Assignment: Only one stretch of the records below is wanted: the lines from the one holding "Given: Click the Integration Services icon" through the one holding "Click the goals". Return it exactly, both ends included.

____

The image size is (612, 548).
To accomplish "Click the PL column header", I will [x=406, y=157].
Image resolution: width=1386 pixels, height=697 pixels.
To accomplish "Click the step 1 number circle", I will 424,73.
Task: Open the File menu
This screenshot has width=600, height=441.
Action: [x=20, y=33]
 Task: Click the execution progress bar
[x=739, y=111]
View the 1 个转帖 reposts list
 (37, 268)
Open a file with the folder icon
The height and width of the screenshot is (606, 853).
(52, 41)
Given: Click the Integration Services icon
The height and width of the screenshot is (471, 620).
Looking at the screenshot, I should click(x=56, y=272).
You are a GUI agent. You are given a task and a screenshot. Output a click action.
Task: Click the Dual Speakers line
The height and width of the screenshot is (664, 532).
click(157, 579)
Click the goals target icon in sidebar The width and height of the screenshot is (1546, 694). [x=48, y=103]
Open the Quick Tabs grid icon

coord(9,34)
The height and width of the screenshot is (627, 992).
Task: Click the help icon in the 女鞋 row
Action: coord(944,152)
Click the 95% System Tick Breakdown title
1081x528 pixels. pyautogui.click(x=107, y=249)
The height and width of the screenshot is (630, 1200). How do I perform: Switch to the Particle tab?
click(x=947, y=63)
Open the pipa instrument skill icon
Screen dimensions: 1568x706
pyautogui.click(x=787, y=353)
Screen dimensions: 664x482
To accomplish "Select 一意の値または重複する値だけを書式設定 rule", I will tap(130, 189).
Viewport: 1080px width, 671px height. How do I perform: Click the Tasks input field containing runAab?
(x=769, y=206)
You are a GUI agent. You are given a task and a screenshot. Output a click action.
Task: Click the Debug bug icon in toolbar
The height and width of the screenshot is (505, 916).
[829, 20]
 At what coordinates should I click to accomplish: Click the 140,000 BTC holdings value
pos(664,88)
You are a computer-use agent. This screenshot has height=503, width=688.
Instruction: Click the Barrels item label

____

Solution for this problem:
Given: Click the Integration Services icon
The height and width of the screenshot is (471, 620).
Looking at the screenshot, I should click(x=56, y=272).
You are a GUI agent. You are given a task and a screenshot. Output a click action.
Task: Click the Dual Speakers line
The height and width of the screenshot is (664, 532).
click(157, 579)
Click the goals target icon in sidebar The width and height of the screenshot is (1546, 694). [x=48, y=103]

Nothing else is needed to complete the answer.